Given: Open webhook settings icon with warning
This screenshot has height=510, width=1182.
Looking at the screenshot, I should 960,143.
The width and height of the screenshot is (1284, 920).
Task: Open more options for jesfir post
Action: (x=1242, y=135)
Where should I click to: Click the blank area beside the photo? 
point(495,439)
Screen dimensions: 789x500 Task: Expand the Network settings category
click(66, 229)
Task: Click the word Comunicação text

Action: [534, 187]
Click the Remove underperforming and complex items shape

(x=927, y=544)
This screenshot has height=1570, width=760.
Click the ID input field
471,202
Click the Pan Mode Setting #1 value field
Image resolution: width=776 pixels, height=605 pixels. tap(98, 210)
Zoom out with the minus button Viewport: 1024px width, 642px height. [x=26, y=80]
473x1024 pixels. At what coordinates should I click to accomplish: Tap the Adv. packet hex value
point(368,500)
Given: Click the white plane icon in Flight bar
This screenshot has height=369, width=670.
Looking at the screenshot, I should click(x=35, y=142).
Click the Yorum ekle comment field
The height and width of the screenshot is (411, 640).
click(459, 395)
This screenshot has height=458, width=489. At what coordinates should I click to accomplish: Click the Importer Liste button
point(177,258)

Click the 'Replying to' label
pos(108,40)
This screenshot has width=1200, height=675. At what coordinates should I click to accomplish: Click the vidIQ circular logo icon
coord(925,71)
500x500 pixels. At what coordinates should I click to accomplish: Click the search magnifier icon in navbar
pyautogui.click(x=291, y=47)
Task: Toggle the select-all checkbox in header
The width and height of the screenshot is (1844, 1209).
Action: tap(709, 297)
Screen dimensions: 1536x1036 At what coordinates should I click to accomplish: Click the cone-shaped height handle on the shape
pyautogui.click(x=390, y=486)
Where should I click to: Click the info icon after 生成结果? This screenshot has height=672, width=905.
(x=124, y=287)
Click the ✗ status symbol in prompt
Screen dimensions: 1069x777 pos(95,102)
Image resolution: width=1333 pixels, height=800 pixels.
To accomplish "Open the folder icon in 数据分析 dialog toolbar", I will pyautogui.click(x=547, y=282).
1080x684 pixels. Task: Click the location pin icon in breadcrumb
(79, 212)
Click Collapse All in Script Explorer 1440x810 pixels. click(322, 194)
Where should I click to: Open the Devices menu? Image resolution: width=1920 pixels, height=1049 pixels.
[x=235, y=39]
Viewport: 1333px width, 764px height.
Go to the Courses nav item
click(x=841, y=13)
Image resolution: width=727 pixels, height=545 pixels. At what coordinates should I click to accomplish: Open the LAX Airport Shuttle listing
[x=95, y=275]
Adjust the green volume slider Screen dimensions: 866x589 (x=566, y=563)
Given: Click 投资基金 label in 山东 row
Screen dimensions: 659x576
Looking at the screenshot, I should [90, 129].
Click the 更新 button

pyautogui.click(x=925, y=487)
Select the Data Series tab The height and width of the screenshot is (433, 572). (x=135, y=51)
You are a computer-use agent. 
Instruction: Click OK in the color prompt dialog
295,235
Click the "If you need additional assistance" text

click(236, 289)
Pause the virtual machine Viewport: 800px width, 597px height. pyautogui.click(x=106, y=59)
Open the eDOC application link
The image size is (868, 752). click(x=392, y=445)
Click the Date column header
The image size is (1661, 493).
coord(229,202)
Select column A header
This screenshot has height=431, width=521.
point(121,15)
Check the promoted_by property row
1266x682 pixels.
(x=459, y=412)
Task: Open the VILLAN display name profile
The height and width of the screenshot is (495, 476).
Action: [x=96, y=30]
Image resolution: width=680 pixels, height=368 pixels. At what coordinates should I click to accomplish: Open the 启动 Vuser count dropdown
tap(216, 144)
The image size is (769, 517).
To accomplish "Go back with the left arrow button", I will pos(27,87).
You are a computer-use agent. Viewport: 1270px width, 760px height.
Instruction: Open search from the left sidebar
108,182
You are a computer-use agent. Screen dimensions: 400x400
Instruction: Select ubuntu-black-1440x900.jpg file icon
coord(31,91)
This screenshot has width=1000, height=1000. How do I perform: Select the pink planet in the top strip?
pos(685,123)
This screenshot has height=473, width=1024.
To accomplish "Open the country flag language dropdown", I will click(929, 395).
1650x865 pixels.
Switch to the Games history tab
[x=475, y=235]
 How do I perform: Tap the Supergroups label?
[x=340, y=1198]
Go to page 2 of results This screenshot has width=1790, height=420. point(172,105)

■ ■ ■

Exercise details =>
Would you output the full listing exactly as given?

Result of the task =>
Given: Open webhook settings icon with warning
This screenshot has height=510, width=1182.
Looking at the screenshot, I should 960,143.
The width and height of the screenshot is (1284, 920).
Task: Open more options for jesfir post
Action: (x=1242, y=135)
Where should I click to: Click the blank area beside the photo? 
point(495,439)
Screen dimensions: 789x500 Task: Expand the Network settings category
click(66, 229)
Task: Click the word Comunicação text

Action: [534, 187]
Click the Remove underperforming and complex items shape

(x=927, y=544)
This screenshot has height=1570, width=760.
Click the ID input field
471,202
Click the Pan Mode Setting #1 value field
Image resolution: width=776 pixels, height=605 pixels. tap(98, 210)
Zoom out with the minus button Viewport: 1024px width, 642px height. [x=26, y=80]
473x1024 pixels. At what coordinates should I click to accomplish: Tap the Adv. packet hex value
point(368,500)
Given: Click the white plane icon in Flight bar
This screenshot has height=369, width=670.
Looking at the screenshot, I should click(x=35, y=142).
Click the Yorum ekle comment field
The height and width of the screenshot is (411, 640).
click(459, 395)
This screenshot has height=458, width=489. At what coordinates should I click to accomplish: Click the Importer Liste button
point(177,258)

Click the 'Replying to' label
pos(108,40)
This screenshot has width=1200, height=675. At what coordinates should I click to accomplish: Click the vidIQ circular logo icon
coord(925,71)
500x500 pixels. At what coordinates should I click to accomplish: Click the search magnifier icon in navbar
pyautogui.click(x=291, y=47)
Task: Toggle the select-all checkbox in header
The width and height of the screenshot is (1844, 1209).
Action: tap(709, 297)
Screen dimensions: 1536x1036 At what coordinates should I click to accomplish: Click the cone-shaped height handle on the shape
pyautogui.click(x=390, y=486)
Where should I click to: Click the info icon after 生成结果? This screenshot has height=672, width=905.
(x=124, y=287)
Click the ✗ status symbol in prompt
Screen dimensions: 1069x777 pos(95,102)
Image resolution: width=1333 pixels, height=800 pixels.
To accomplish "Open the folder icon in 数据分析 dialog toolbar", I will pyautogui.click(x=547, y=282).
1080x684 pixels. Task: Click the location pin icon in breadcrumb
(79, 212)
Click Collapse All in Script Explorer 1440x810 pixels. click(322, 194)
Where should I click to: Open the Devices menu? Image resolution: width=1920 pixels, height=1049 pixels.
[x=235, y=39]
Viewport: 1333px width, 764px height.
Go to the Courses nav item
click(x=841, y=13)
Image resolution: width=727 pixels, height=545 pixels. At what coordinates should I click to accomplish: Open the LAX Airport Shuttle listing
[x=95, y=275]
Adjust the green volume slider Screen dimensions: 866x589 (x=566, y=563)
Given: Click 投资基金 label in 山东 row
Screen dimensions: 659x576
Looking at the screenshot, I should [90, 129].
Click the 更新 button

pyautogui.click(x=925, y=487)
Select the Data Series tab The height and width of the screenshot is (433, 572). (x=135, y=51)
You are a computer-use agent. 
Instruction: Click OK in the color prompt dialog
295,235
Click the "If you need additional assistance" text

click(236, 289)
Pause the virtual machine Viewport: 800px width, 597px height. pyautogui.click(x=106, y=59)
Open the eDOC application link
The image size is (868, 752). click(x=392, y=445)
Click the Date column header
The image size is (1661, 493).
coord(229,202)
Select column A header
This screenshot has height=431, width=521.
point(121,15)
Check the promoted_by property row
1266x682 pixels.
(x=459, y=412)
Task: Open the VILLAN display name profile
The height and width of the screenshot is (495, 476).
Action: [x=96, y=30]
Image resolution: width=680 pixels, height=368 pixels. At what coordinates should I click to accomplish: Open the 启动 Vuser count dropdown
tap(216, 144)
The image size is (769, 517).
To accomplish "Go back with the left arrow button", I will pos(27,87).
You are a computer-use agent. Viewport: 1270px width, 760px height.
Instruction: Open search from the left sidebar
108,182
You are a computer-use agent. Screen dimensions: 400x400
Instruction: Select ubuntu-black-1440x900.jpg file icon
coord(31,91)
This screenshot has width=1000, height=1000. How do I perform: Select the pink planet in the top strip?
pos(685,123)
This screenshot has height=473, width=1024.
To accomplish "Open the country flag language dropdown", I will click(929, 395).
1650x865 pixels.
Switch to the Games history tab
[x=475, y=235]
 How do I perform: Tap the Supergroups label?
[x=340, y=1198]
Go to page 2 of results This screenshot has width=1790, height=420. point(172,105)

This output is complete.